Toenail onychomycosis treated with a fractional carbon-dioxide laser and topical antifungal cream Eun-Hwa Lim, MD,a Hyeong-rae Kim, MD,a Young-Ok Park, PhD,b Young Lee, MD,a Young-Joon Seo, MD,a Chang-Deok Kim, PhD,a Jeung-Hoon Lee, MD,a and Myung Im, MDa Daejeon and Seoul, Korea Background: Traditional pharmacotherapy for onychomycosis has low to moderate efficacy and may be associated with adverse reactions and medication interactions limiting its use in many patients. Objective: We evaluated the clinical efficacy and safety of a fractional carbon-dioxide laser with topical antifungal therapy in the treatment of onychomycosis. Methods: In all, 24 patients were treated with fractional carbon-dioxide laser therapy and a topical antifungal cream. The laser treatment consisted of 3 sessions at 4-week intervals. Efficacy was assessed based on the response rate from standardized photographs, a microscopic examination of subungual debris, and subjective evaluations.
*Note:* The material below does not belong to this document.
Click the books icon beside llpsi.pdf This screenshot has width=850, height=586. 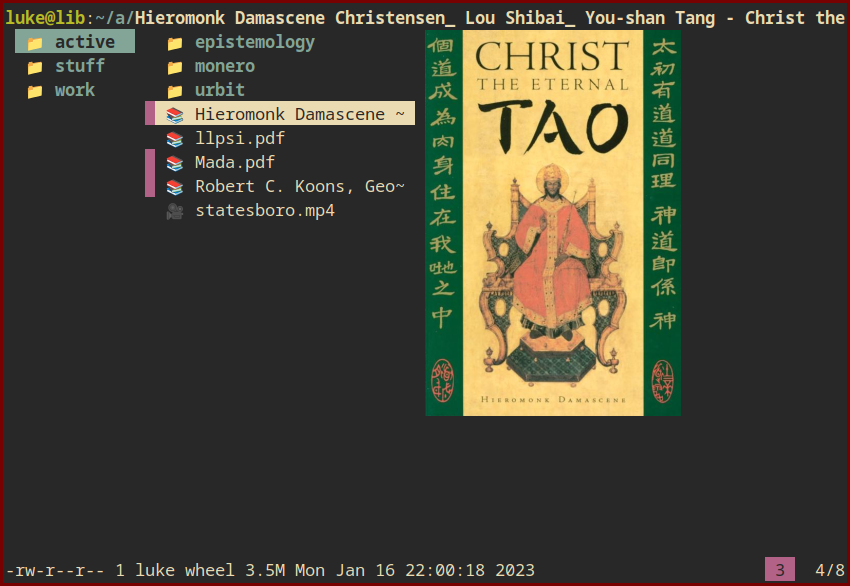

Results: Among the patients, 92% showed a clinical response and 50% showed a complete response with a negative microscopic result. The factors that influenced a successful outcome were the type of onychomycosis and the thickness of the nail plate before treatment. The treatment regimen was well tolerated and there was no recurrence 3 months after the last treatment episode. Limitations: The study followed up only 24 patients and there were no relevant treatment controls. Conclusions: Fractional carbon-dioxide laser therapy, combined with a topical antifungal agent, was effective in the treatment of onychomycosis. It should be considered an alternative therapeutic option in patients for whom systemic antifungal agents are contraindicated. ( J Am Acad Dermatol 2014;70:918-23.) Key words: fractional laser; laser therapy; onychomycosis.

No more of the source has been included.